=== MATERIAL FOR THE TASK ===

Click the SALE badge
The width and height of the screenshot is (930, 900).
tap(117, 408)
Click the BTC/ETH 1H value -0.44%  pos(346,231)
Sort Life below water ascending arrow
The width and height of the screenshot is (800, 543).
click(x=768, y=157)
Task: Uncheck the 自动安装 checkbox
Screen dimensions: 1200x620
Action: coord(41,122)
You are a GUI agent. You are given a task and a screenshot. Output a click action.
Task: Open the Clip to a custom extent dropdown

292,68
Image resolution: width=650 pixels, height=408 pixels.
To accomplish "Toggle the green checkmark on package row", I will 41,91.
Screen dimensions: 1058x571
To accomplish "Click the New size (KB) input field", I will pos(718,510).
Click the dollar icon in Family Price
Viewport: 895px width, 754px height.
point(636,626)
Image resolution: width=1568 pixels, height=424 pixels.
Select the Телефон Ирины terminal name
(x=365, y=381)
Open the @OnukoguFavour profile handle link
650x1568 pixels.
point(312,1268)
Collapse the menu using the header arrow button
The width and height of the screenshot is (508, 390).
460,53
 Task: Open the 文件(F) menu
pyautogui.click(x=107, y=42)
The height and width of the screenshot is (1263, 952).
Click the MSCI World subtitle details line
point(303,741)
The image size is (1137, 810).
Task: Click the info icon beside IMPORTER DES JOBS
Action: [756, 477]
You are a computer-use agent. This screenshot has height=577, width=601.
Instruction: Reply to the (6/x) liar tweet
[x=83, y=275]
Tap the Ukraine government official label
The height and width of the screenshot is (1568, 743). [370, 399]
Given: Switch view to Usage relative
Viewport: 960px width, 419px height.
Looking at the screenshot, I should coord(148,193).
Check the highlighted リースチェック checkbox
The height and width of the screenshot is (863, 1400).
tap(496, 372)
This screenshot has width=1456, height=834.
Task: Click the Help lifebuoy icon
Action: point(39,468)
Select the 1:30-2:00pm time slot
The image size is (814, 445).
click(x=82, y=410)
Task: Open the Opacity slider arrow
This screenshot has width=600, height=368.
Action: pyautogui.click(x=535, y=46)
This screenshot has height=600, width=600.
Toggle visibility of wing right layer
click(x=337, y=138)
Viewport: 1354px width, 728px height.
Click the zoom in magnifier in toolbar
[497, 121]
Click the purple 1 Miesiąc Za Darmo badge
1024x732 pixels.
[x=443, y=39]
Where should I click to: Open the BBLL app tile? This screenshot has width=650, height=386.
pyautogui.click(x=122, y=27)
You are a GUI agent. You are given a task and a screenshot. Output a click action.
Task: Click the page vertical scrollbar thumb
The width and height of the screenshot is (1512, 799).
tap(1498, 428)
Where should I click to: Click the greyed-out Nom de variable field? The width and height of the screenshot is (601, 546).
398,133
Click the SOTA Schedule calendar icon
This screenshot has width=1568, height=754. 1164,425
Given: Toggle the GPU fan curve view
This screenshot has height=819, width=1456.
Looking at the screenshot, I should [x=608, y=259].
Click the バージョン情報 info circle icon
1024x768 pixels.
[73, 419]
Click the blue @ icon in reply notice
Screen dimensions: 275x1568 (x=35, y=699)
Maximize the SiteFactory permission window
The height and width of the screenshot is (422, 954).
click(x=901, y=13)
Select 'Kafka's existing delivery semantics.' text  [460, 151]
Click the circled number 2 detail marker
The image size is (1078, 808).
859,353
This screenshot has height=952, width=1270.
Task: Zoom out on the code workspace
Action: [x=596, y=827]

===

- _INSTRUCTION_
Output every line of the data above as a JSON list of strings, one string per line, omitting blank lines.

- _OUTPUT BELOW_
[
  "Click the SALE badge",
  "The width and height of the screenshot is (930, 900).",
  "tap(117, 408)",
  "Click the BTC/ETH 1H value -0.44%  pos(346,231)",
  "Sort Life below water ascending arrow",
  "The width and height of the screenshot is (800, 543).",
  "click(x=768, y=157)",
  "Task: Uncheck the 自动安装 checkbox",
  "Screen dimensions: 1200x620",
  "Action: coord(41,122)",
  "You are a GUI agent. You are given a task and a screenshot. Output a click action.",
  "Task: Open the Clip to a custom extent dropdown",
  "292,68",
  "Image resolution: width=650 pixels, height=408 pixels.",
  "To accomplish \"Toggle the green checkmark on package row\", I will 41,91.",
  "Screen dimensions: 1058x571",
  "To accomplish \"Click the New size (KB) input field\", I will pos(718,510).",
  "Click the dollar icon in Family Price",
  "Viewport: 895px width, 754px height.",
  "point(636,626)",
  "Image resolution: width=1568 pixels, height=424 pixels.",
  "Select the Телефон Ирины terminal name",
  "(x=365, y=381)",
  "Open the @OnukoguFavour profile handle link",
  "650x1568 pixels.",
  "point(312,1268)",
  "Collapse the menu using the header arrow button",
  "The width and height of the screenshot is (508, 390).",
  "460,53",
  " Task: Open the 文件(F) menu",
  "pyautogui.click(x=107, y=42)",
  "The height and width of the screenshot is (1263, 952).",
  "Click the MSCI World subtitle details line",
  "point(303,741)",
  "The image size is (1137, 810).",
  "Task: Click the info icon beside IMPORTER DES JOBS",
  "Action: [756, 477]",
  "You are a computer-use agent. This screenshot has height=577, width=601.",
  "Instruction: Reply to the (6/x) liar tweet",
  "[x=83, y=275]",
  "Tap the Ukraine government official label",
  "The height and width of the screenshot is (1568, 743). [370, 399]",
  "Given: Switch view to Usage relative",
  "Viewport: 960px width, 419px height.",
  "Looking at the screenshot, I should coord(148,193).",
  "Check the highlighted リースチェック checkbox",
  "The height and width of the screenshot is (863, 1400).",
  "tap(496, 372)",
  "This screenshot has width=1456, height=834.",
  "Task: Click the Help lifebuoy icon",
  "Action: point(39,468)",
  "Select the 1:30-2:00pm time slot",
  "The image size is (814, 445).",
  "click(x=82, y=410)",
  "Task: Open the Opacity slider arrow",
  "This screenshot has width=600, height=368.",
  "Action: pyautogui.click(x=535, y=46)",
  "This screenshot has height=600, width=600.",
  "Toggle visibility of wing right layer",
  "click(x=337, y=138)",
  "Viewport: 1354px width, 728px height.",
  "Click the zoom in magnifier in toolbar",
  "[497, 121]",
  "Click the purple 1 Miesiąc Za Darmo badge",
  "1024x732 pixels.",
  "[x=443, y=39]",
  "Where should I click to: Open the BBLL app tile? This screenshot has width=650, height=386.",
  "pyautogui.click(x=122, y=27)",
  "You are a GUI agent. You are given a task and a screenshot. Output a click action.",
  "Task: Click the page vertical scrollbar thumb",
  "The width and height of the screenshot is (1512, 799).",
  "tap(1498, 428)",
  "Where should I click to: Click the greyed-out Nom de variable field? The width and height of the screenshot is (601, 546).",
  "398,133",
  "Click the SOTA Schedule calendar icon",
  "This screenshot has width=1568, height=754. 1164,425",
  "Given: Toggle the GPU fan curve view",
  "This screenshot has height=819, width=1456.",
  "Looking at the screenshot, I should [x=608, y=259].",
  "Click the バージョン情報 info circle icon",
  "1024x768 pixels.",
  "[73, 419]",
  "Click the blue @ icon in reply notice",
  "Screen dimensions: 275x1568 (x=35, y=699)",
  "Maximize the SiteFactory permission window",
  "The height and width of the screenshot is (422, 954).",
  "click(x=901, y=13)",
  "Select 'Kafka's existing delivery semantics.' text  [460, 151]",
  "Click the circled number 2 detail marker",
  "The image size is (1078, 808).",
  "859,353",
  "This screenshot has height=952, width=1270.",
  "Task: Zoom out on the code workspace",
  "Action: [x=596, y=827]"
]